Часовой вызвал офицера, который при виде шикарной дамы в горностаевой шубе и бриллиантах растерялся, но быстро взял себя в руки и спросил, как о ней доложить.
– Ида Змойро, – сказала она. – Ида Змойро, лауреат Сталинской премии, великая актриса.
Офицер убежал, и через минуту Ида услышала голос на палубе – глубокий баритон:
– Великая актриса? – Мужчина хохотнул. – Черт возьми, она так и сказала – великая актриса? Ида – как? Змойро? О черт! Змойро! Вы слыхали? Великая актриса!..
Он появился на трапе, все еще повторяя: «Великая актриса… великая актриса…» – спустился к Иде, взял протянутую руку, поцеловал, посмотрел ей в лицо.
– Ида Змойро… – Голос его дрогнул. – Великая актриса…
И повел ее по трапу, бережно поддерживая под локоть.
Когда они поднялись на палубу, офицеры щелкнули каблуками и вытянулись, взяв под козырек. Ида кивнула им с улыбкой. Краем глаза заметила музыкантов под навесом – они были в ватниках, валенках и шапках-ушанках.
Генерал распахнул перед гостьей дверь.
Кают-компания была украшена розами. Всюду были розы, вся кают-компания была изукрашена розами: белыми и желтыми, цвета чистой артериальной крови и цвета столетнего бордо…
– Прошу, – сказал генерал. – У нас сегодня праздник.
Только сейчас Ида заметила нескольких мужчин, военных и штатских, и женщин в вечерних платьях у стола, уставленного бутылками и тарелками. По лицам женщин она поняла: ее наряд произвел впечатление. Врагов прибавилось, и это ее взбодрило.
– Праздник? – спросила она, принимая бокал с вином.
– Выход в море, если можно так выразиться, – сказал генерал. – Первое плавание.
Он предложил Иде руку.
У генерала были голубые, как у слепого кота, глаза, и пахло от него – Ида готова была поклясться – лимоном и лавром. Морвал и мономил…
– Холупьев, – сказала она. – Знакомая фамилия…

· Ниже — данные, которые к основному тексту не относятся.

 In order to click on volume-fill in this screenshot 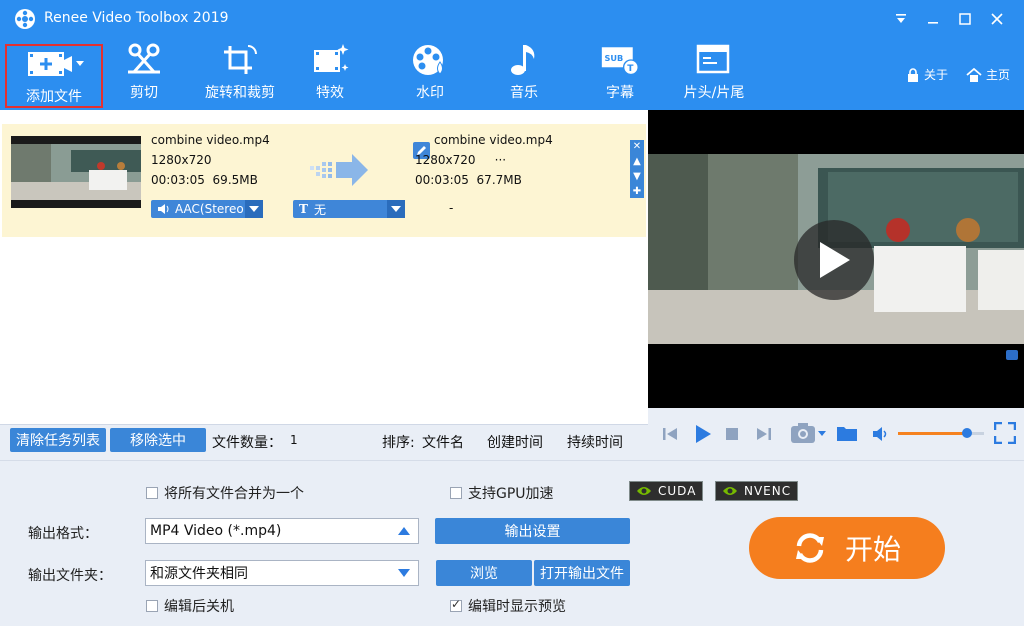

– Моя мать была родом из Чудова. Она выросла здесь, но уехала… несчастная любовь и все такое… темная история… она не любила об этом рассказывать…
– Ее звали Ханной?
– Странное имя для русской женщины, правда? Прошу!
Ида не могла завести разговор об Арно. Она же была великой актрисой и понимала, что в этой сцене разговор о судьбе несчастного узника был бы стилистически неуместен. Камелопардовое платье, горностаевая шуба, вино, праздник – и вдруг… нет, вопрос об Арно прозвучал бы вопиющим диссонансом…
В рубке их ждал капитан – синий мундир, фуражка с золотым крабом, белые перчатки.
– Итак? – спросил генерал.
– Сигнал, – капитан слегка поклонился Иде. – Сигнал, пожалуйста.
Она взялась за кольцо, потянула – раздался рев сирены.
Плицы колес с шумом взрыли воду, сирена снова взвыла, под навесом на палубе серебром и медью грянул оркестр, люди радостно закричали, генерал взял Иду за руку, в вечернем небе вспыхнули огни фейерверка, что-то грохнуло, и «Хайдарабад», хищнорылый, узкий, стремительный красавец, пошел боком, развернулся, выстрелил снопом искр из высокой трубы, содрогнулся и двинулся вперед, взрезая черную воду форштевнем и оставляя за собой кипящий жемчужный след…
Все высыпали на палубу. Открыли шампанское, оркестр заиграл еще громче, на корме бабахнуло – над озером с шипением взлетели огни, ярко вспыхнувшие в небе и посыпавшиеся вниз пламенными лепестками.